= Texte =
-------------------------

# Help charge



## jeremy10tie (2 Octobre 2013)

Bonsoir , j'ai un ipad 2 depuis sa sorti , tout fonctionnais bien depuis jusqua quelque semaine l'ipad détecte le câble quand il voulait , pensant que sa venait du câble je change pareil ,, donc je change la prise pareil , je change le dock connecteur , j'eteind l'ipad il détecte le clable direct , il charge . Arriver sur le home il ne charge plus mais eteind sa charge mais plus après , que faire ?


----------



## Lauange (3 Octobre 2013)

Salut 

moi pas compris.


----------



## Lefenmac (4 Octobre 2013)

Tu dois déjà le ramener et leur indiquer que le correcteur d'orthographe est défectueux....


----------



## blx (13 Octobre 2013)

Moi non plus je n'ai rien compris.
Fais des phrases correctes, qui se terminent par un point.
Passe régulièrement à la ligne pour clarifier.

Merci pour nous si tu veux qu'on t'aide.


----------



## Tosay (14 Octobre 2013)

Lefenmac a dit:


> Tu dois déjà le ramener et leur indiquer que le correcteur d'orthographe est défectueux....





Tuma bi1 fé rir sur ce cou !!


----------

-------------------------

= Données enregistrées =
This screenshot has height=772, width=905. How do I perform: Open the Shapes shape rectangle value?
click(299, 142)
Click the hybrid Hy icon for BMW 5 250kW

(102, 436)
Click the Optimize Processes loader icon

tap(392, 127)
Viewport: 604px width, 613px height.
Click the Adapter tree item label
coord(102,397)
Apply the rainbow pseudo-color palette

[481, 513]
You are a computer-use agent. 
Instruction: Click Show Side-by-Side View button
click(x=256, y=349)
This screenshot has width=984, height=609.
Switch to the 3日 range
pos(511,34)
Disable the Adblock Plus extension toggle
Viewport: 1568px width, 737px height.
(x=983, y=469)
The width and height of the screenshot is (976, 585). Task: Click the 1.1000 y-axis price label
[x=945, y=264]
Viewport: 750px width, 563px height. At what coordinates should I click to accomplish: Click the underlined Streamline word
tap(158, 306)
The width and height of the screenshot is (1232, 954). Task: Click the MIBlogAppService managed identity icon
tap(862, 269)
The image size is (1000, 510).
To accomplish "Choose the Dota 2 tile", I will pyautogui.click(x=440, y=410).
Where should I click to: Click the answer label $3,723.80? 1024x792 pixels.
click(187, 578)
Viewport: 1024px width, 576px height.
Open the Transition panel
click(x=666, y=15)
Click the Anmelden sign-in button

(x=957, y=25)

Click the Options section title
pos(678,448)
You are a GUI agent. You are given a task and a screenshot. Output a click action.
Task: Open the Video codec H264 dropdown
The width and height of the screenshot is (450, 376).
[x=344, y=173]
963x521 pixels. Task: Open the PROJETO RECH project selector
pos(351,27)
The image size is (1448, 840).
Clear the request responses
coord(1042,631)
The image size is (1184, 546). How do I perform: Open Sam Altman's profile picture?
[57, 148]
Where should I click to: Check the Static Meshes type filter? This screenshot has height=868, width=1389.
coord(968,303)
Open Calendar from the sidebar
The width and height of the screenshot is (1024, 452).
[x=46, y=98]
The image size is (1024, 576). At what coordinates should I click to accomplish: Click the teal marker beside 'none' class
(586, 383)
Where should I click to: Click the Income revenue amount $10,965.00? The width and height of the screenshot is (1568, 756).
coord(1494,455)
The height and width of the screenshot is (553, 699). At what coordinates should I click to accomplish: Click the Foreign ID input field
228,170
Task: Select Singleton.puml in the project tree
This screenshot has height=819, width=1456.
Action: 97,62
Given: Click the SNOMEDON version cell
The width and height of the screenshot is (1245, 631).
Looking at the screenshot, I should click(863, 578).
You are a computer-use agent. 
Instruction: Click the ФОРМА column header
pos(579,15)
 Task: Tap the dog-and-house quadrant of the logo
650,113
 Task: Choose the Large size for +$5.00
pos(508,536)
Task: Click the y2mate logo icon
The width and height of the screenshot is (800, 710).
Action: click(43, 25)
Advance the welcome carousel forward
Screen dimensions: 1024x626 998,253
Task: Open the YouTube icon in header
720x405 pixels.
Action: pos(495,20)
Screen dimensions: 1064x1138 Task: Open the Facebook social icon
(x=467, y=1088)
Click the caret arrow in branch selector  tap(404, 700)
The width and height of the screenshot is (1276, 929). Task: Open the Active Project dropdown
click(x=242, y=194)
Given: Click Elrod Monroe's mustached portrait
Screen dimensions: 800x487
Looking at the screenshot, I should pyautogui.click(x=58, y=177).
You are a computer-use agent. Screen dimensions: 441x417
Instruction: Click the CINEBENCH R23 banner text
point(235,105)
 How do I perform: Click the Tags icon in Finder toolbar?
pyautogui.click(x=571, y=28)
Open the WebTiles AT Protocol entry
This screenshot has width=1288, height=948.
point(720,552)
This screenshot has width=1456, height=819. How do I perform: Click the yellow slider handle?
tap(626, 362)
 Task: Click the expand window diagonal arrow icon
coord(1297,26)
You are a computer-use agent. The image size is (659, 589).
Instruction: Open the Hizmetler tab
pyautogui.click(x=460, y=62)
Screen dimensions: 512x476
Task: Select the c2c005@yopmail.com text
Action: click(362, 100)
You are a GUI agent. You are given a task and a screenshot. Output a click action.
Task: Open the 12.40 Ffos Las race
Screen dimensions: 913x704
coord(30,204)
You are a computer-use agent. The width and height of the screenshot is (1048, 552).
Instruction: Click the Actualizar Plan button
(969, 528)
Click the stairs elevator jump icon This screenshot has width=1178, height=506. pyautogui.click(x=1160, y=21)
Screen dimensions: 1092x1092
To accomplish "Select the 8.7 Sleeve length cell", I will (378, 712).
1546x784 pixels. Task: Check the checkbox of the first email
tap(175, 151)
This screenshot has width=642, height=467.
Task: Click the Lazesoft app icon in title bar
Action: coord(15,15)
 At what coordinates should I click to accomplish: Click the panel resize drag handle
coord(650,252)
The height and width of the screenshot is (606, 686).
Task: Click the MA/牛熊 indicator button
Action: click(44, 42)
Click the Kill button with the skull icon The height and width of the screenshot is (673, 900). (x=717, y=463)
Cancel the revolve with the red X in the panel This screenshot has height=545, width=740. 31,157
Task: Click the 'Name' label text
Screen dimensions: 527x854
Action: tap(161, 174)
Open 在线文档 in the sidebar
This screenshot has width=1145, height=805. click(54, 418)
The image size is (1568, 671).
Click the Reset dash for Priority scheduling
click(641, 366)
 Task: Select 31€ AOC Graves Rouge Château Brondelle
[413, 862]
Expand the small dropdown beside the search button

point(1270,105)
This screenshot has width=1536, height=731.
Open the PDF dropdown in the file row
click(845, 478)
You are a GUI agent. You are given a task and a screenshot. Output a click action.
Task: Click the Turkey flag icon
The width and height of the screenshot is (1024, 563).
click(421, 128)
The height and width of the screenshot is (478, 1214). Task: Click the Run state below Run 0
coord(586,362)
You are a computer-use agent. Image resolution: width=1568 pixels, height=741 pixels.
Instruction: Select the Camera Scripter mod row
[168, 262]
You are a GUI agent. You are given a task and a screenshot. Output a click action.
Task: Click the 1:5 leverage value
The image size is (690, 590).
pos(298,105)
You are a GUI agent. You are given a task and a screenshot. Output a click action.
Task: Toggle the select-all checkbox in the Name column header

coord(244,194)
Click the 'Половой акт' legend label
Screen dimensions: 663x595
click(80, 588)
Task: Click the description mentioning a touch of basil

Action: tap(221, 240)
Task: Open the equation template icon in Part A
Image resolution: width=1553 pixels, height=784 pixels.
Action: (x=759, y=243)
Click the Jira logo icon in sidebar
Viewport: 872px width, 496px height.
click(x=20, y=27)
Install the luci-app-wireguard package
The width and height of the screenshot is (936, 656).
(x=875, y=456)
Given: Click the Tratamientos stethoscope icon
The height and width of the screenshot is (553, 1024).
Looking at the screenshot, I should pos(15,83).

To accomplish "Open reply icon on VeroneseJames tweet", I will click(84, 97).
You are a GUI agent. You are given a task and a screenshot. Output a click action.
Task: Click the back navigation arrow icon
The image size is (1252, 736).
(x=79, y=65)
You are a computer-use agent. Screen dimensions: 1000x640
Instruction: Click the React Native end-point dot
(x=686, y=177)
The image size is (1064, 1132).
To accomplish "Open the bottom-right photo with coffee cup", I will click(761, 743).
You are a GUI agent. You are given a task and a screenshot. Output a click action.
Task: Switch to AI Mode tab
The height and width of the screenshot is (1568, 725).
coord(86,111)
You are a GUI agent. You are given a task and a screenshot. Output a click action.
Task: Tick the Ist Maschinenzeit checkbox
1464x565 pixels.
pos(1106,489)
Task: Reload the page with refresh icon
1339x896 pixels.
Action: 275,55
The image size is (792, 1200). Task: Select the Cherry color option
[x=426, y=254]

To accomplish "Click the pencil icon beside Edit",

-------------------------

= Consignes =
Répondez, s'il vous plaît, à ces questions sur le fil « Help charge » :
1. Depuis quand jeremy10tie a-t-il son iPad 2 ?
2. D'après Lefenmac, qu'est-ce qui est défectueux ?
3. Par quoi blx veut-il que les phrases se terminent ?

= Tâche réalisée =
1. Depuis sa sortie.
2. Le correcteur d'orthographe.
3. Par un point.